When we started out, we knew that we wanted to make the dream of the living hologram real, a dream best displayed by visionary Pendleton Ward in Adventure Time, circa 2012:

Credit: Pendleton Ward, Adventure Time (Episode: Dad’s Dungeon)

Groups of people being able to see their memories / loved ones / virtual pets / rocket engine parts alive in glorious 3D, without the indignity of VR or AR headgear strapped to their faces. What most folks would call the hologram.*

But we had no idea how to do it. No one did. So we turned the invention knob to 11 and started to prototype every possible type of lightfield and volumetric display you can imagine.
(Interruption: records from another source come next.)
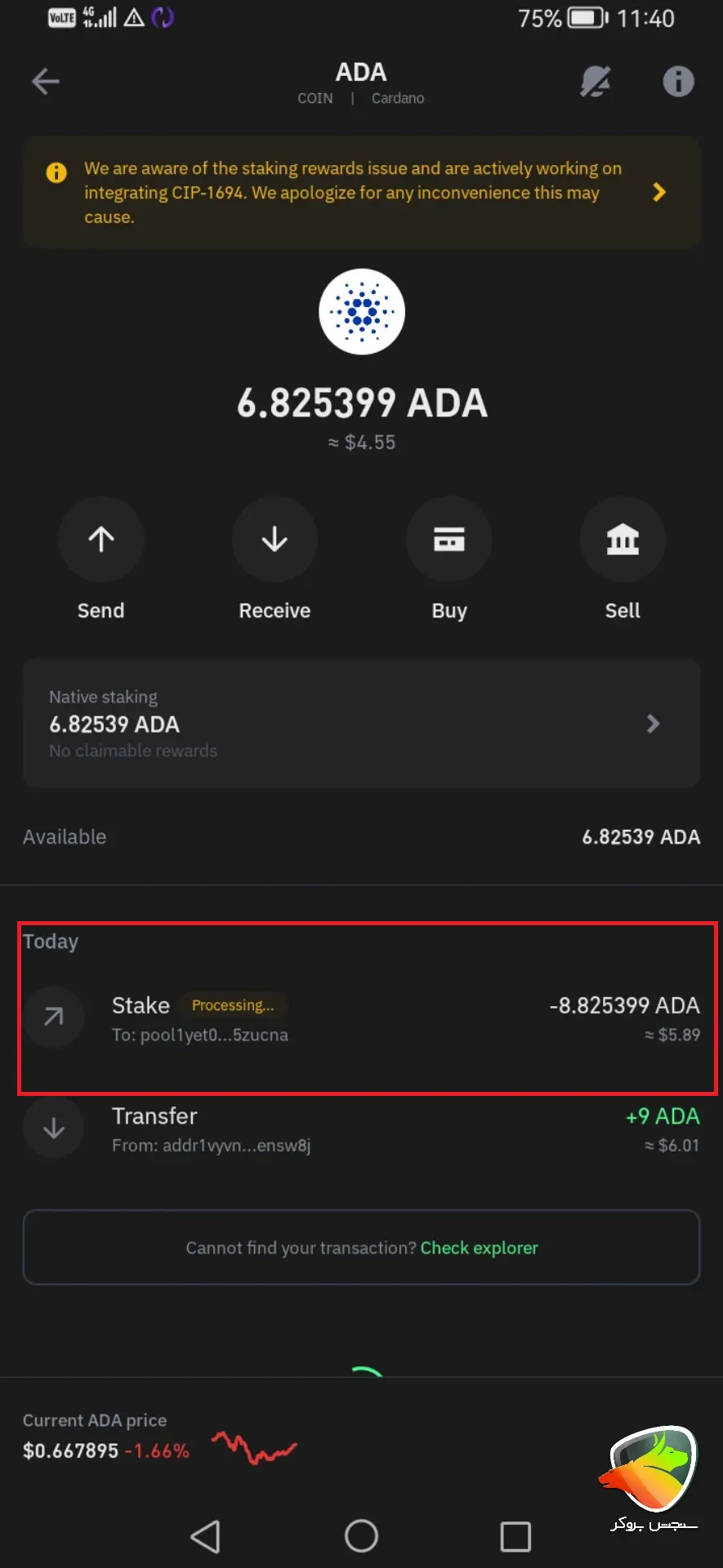This screenshot has width=723, height=1568.
Task: Tap the ADA price sparkline chart
Action: [x=254, y=1447]
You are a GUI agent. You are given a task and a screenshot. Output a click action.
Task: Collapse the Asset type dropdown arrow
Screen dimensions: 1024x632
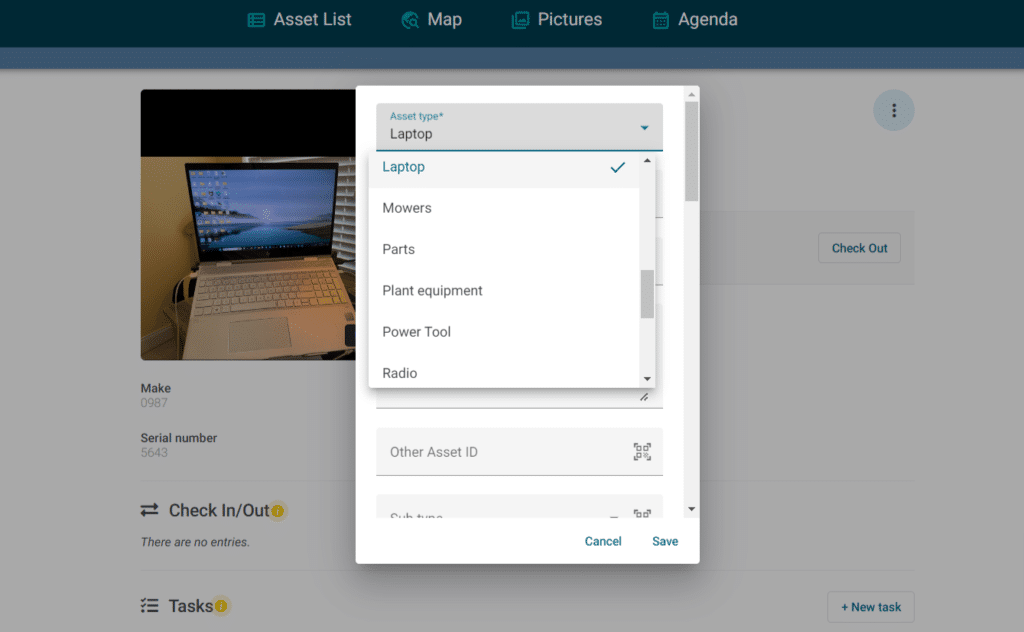pyautogui.click(x=644, y=128)
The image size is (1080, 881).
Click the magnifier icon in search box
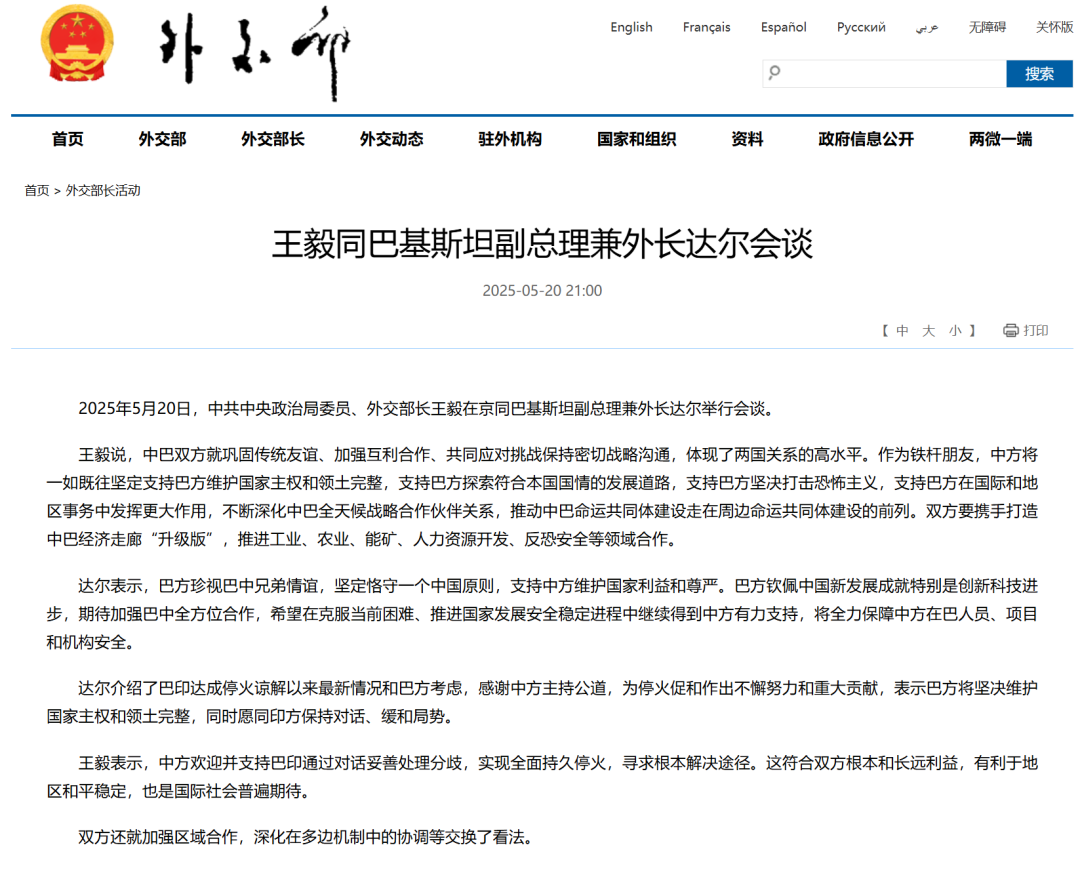pos(775,73)
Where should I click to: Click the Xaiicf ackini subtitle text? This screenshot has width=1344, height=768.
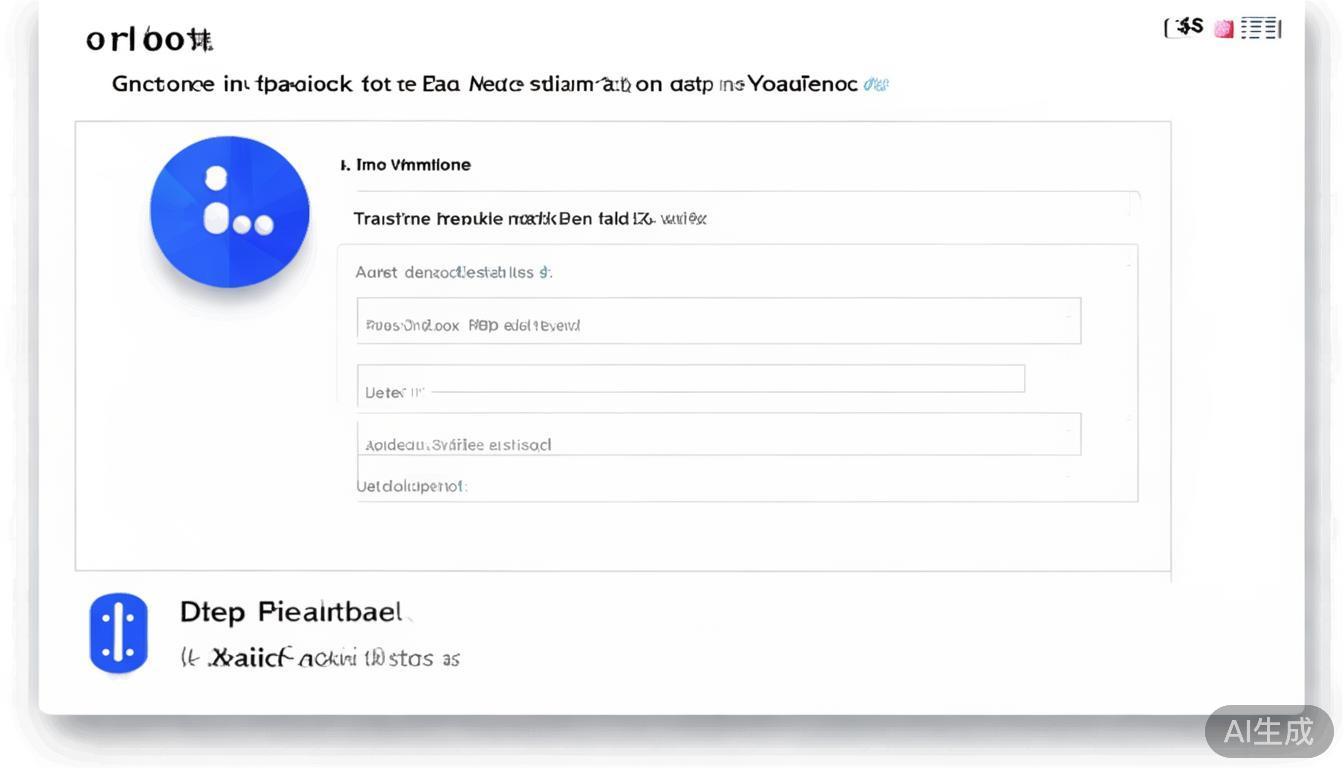320,658
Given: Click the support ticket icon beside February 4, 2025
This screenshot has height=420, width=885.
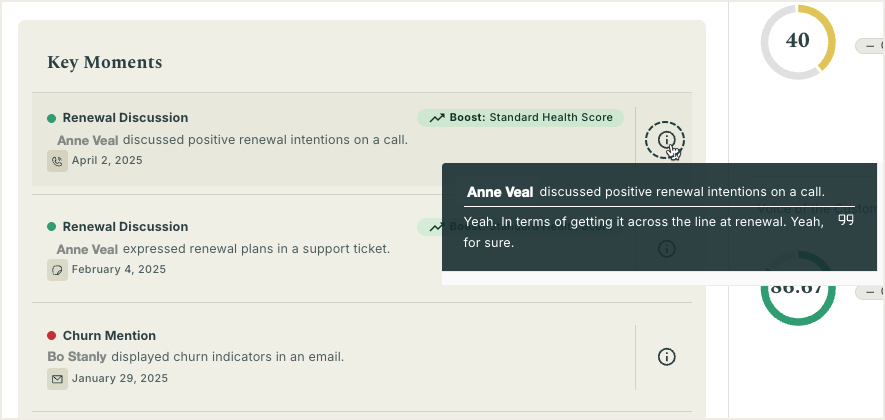Looking at the screenshot, I should pyautogui.click(x=57, y=270).

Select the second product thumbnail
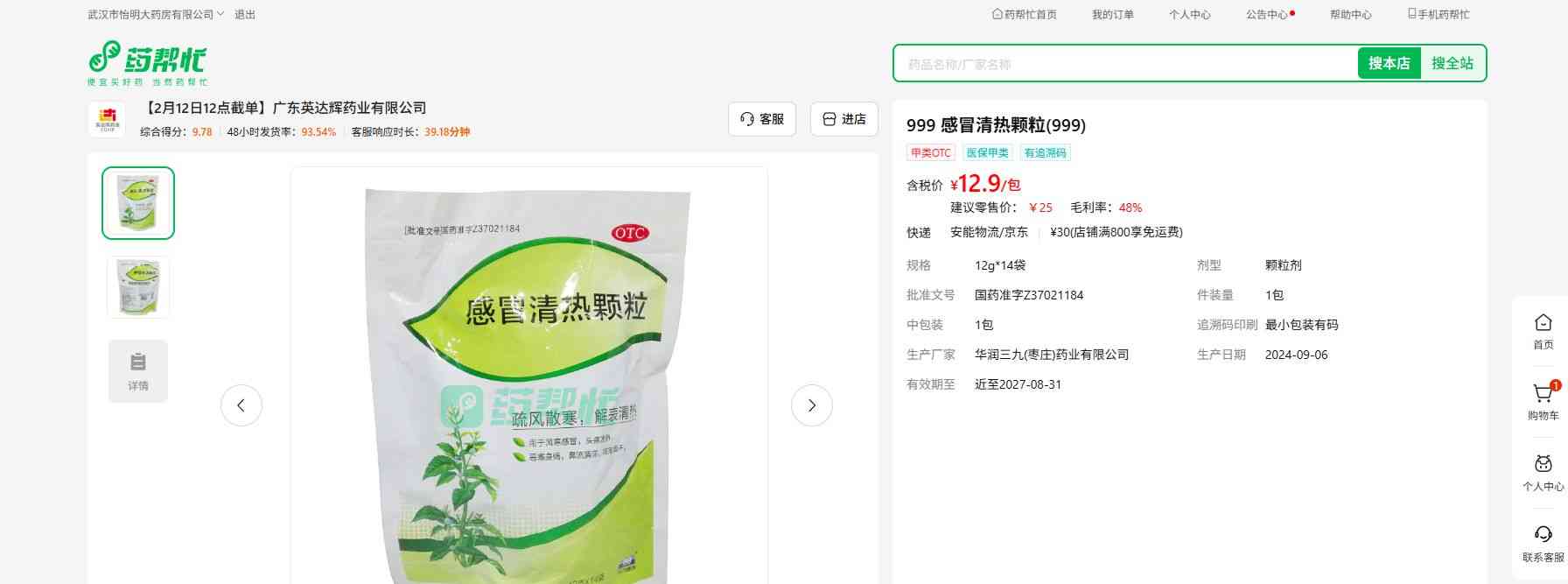(x=138, y=287)
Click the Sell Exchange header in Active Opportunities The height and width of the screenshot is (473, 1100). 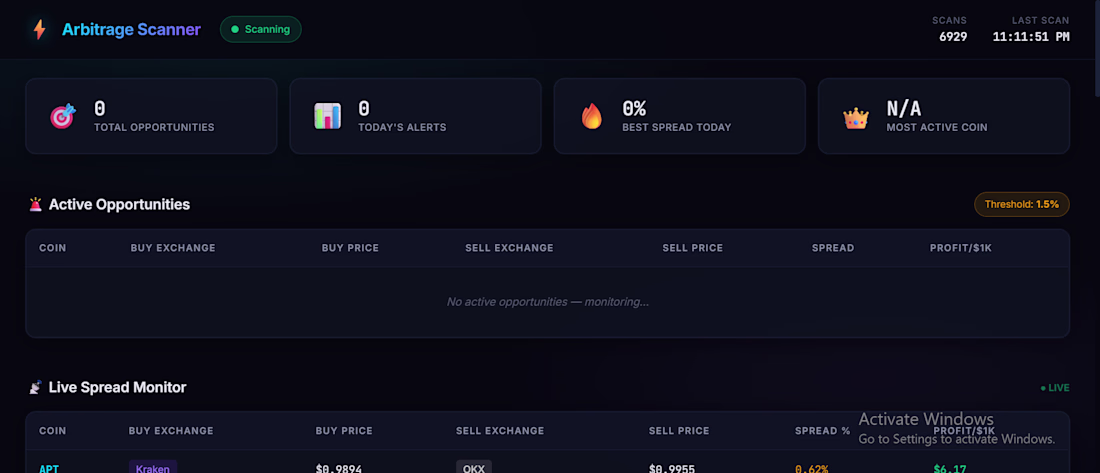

Here’s what one of our first successful attempts looked like:

December 3, 2015: Looking Glass Factory lab and a ‘lightfolding’ volumetric display prototype

See that ghost-like image in the small cube in the middle of the photo? That’s a volumetric capture of a friend in a hat. That felt like invention manna from heaven for us, because it was a 3D scene that could move and update using a computer yes a computer!, and it was something we thought we could build for under $1K at scale. But of course almost no one else got it. The resolution was just too low, even if our hearts were in the right place.

I’m not even getting into the hundreds of prototypes we made that didn’t work and the half dozen that did, at least enough for us to produce them as dev kits to sell to survive. Earn the money from dev kit sales, spend the money on R&D. Spinning LED arrays! Retroreflecting superstereoscopic optical reimagers! Gigantic woofers attached to projectors! We did it all.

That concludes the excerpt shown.